Robert Duvall

born on 5/1/1931 in San Diego, CA, United States

Robert Duvall

From Wikipedia, the free encyclopedia.
Robert Duvall
Birth name Robert Selden Duvall
Born January 5 1931
Years active 1959–present
Spouse(s) Barbara Benjamin (1964–1975)
Gail Youngs (1982–1986)
Sharon Brophy (1991–1996)
Luciana Pedraza (2004–present)

Robert Selden Duvall (born January 5, 1931) is an American actor and director. He has won an Academy Award, two Emmy Awards, and four Golden Globe Awards.

He began his career appearing in theatre during the late 1950s, moving into small to supporting television and film roles during the early 1960s in such works as To Kill a Mockingbird (1962) and Captain Newman, M.D. (1963). He started to land much larger roles during the early 1970s with movies like MASH (1970) and THX 1138 (1971). This was followed by a series of critical successes: The Godfather (1972), The Godfather Part II (1974), Network (1976), The Great Santini (1979), Apocalypse Now (1979), and True Confessions (1981).

Since then Duvall has remained an important presence in both film and television with such productions as Tender Mercies (1983), The Natural (1984), Colors (1988), Lonesome Dove (1989), Stalin (1992), The Man Who Captured Eichmann (1996), The Apostle (1997), A Civil Action (1998), Gods and Generals and Broken Trail (2006).

........

◆ Objective A ◆
Answer these questions using the Robert Duvall biography:
(i) Who was Duvall's spouse from 1982 to 1986?
(ii) How many Golden Globe Awards has he won?
(iii) Which production from 1983 is named in the list of his work since the early 1980s?
◆ Objective B ◆
Repeat the Robert Duvall biography word for word from "Sharon Brophy (1991–1996)" up to and including "Golden Globe Awards.".

◆ Supplied data ◆

........

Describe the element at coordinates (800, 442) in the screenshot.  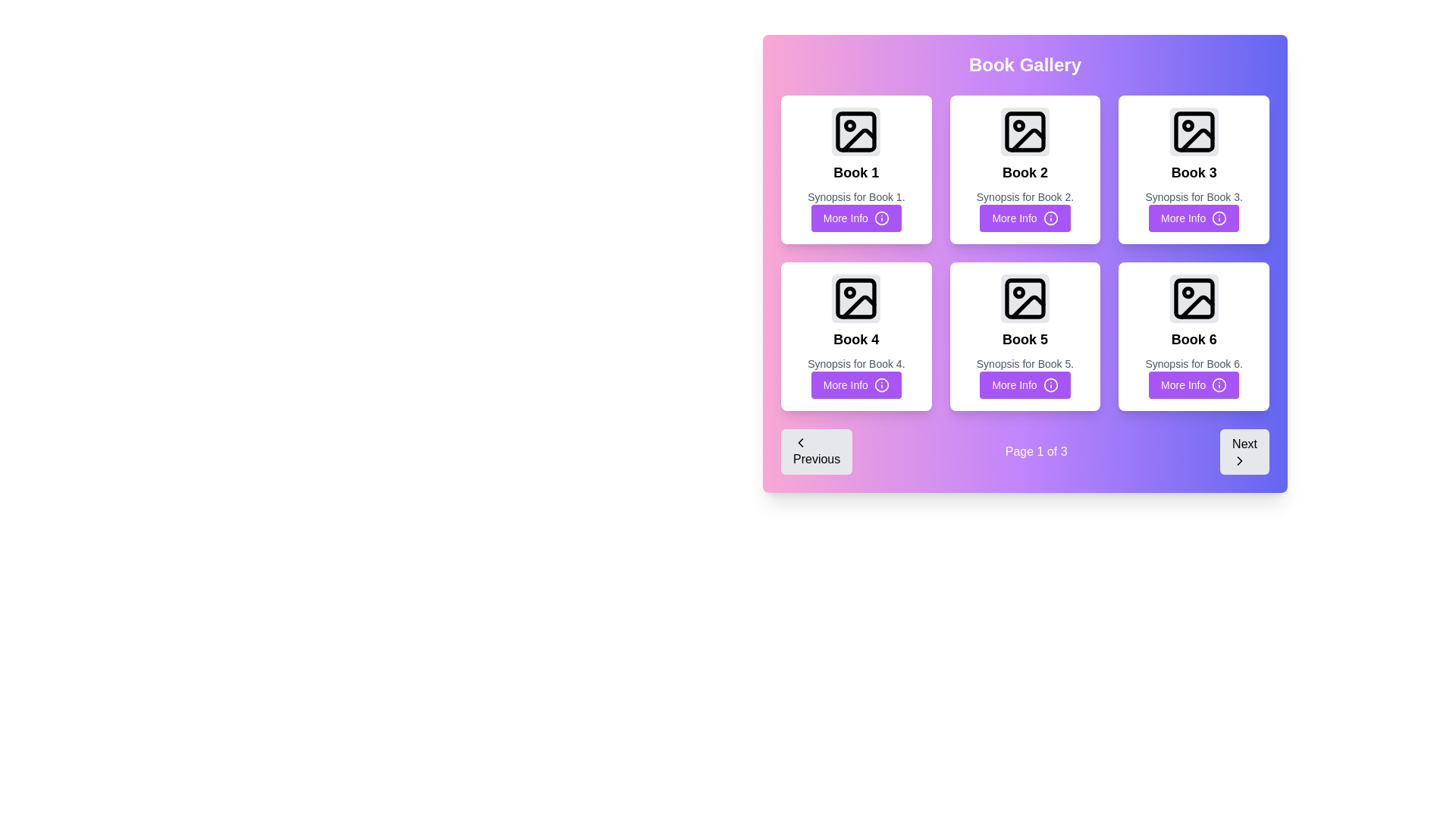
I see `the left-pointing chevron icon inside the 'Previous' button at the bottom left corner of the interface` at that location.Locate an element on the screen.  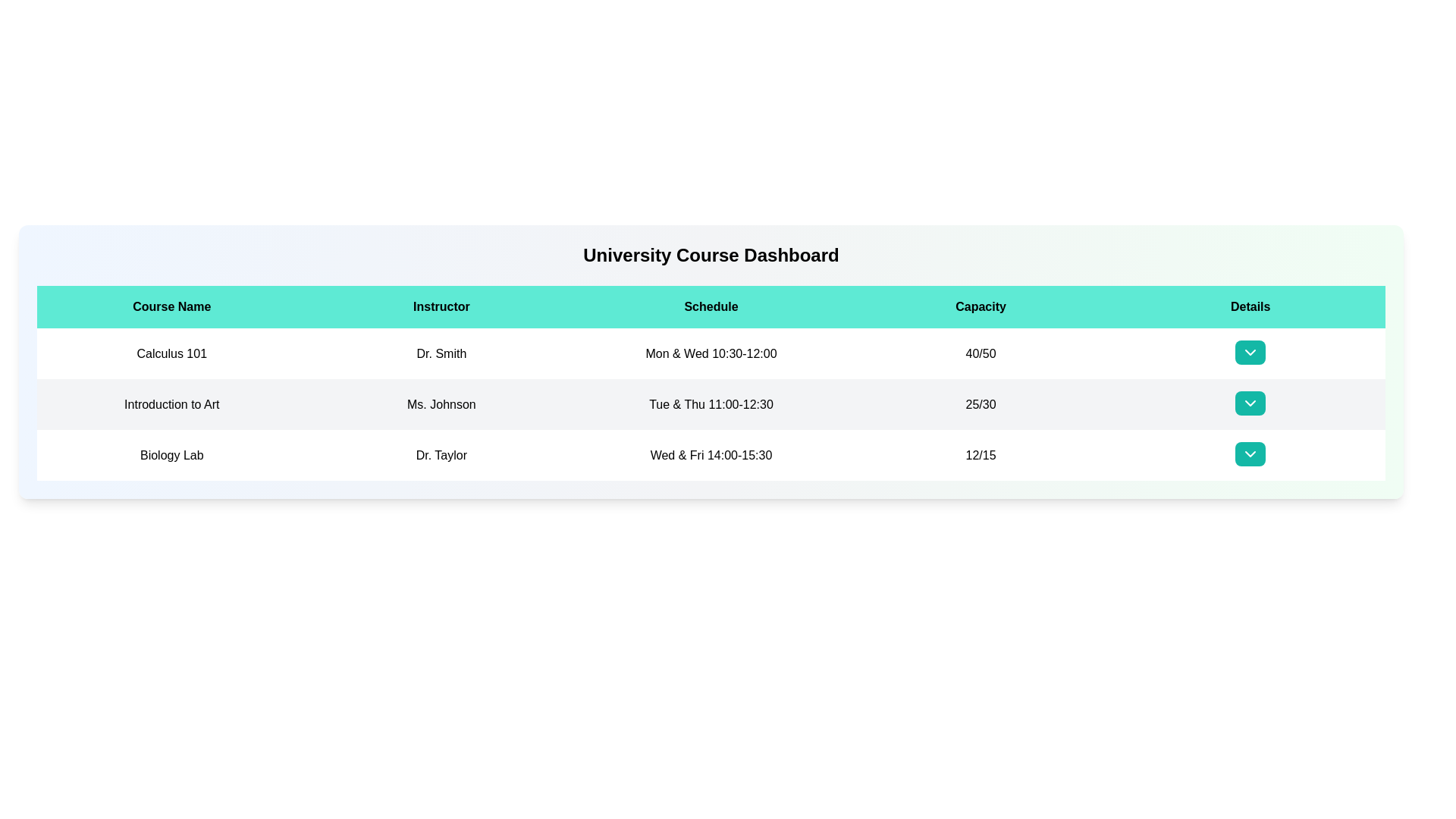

........

◆ Worked answer A ◆
(i) Gail Youngs
(ii) Four
(iii) Tender Mercies

◆ Worked answer B ◆
Sharon Brophy (1991–1996)
Luciana Pedraza (2004–present)

Robert Selden Duvall (born January 5, 1931) is an American actor and director. He has won an Academy Award, two Emmy Awards, and four Golden Globe Awards.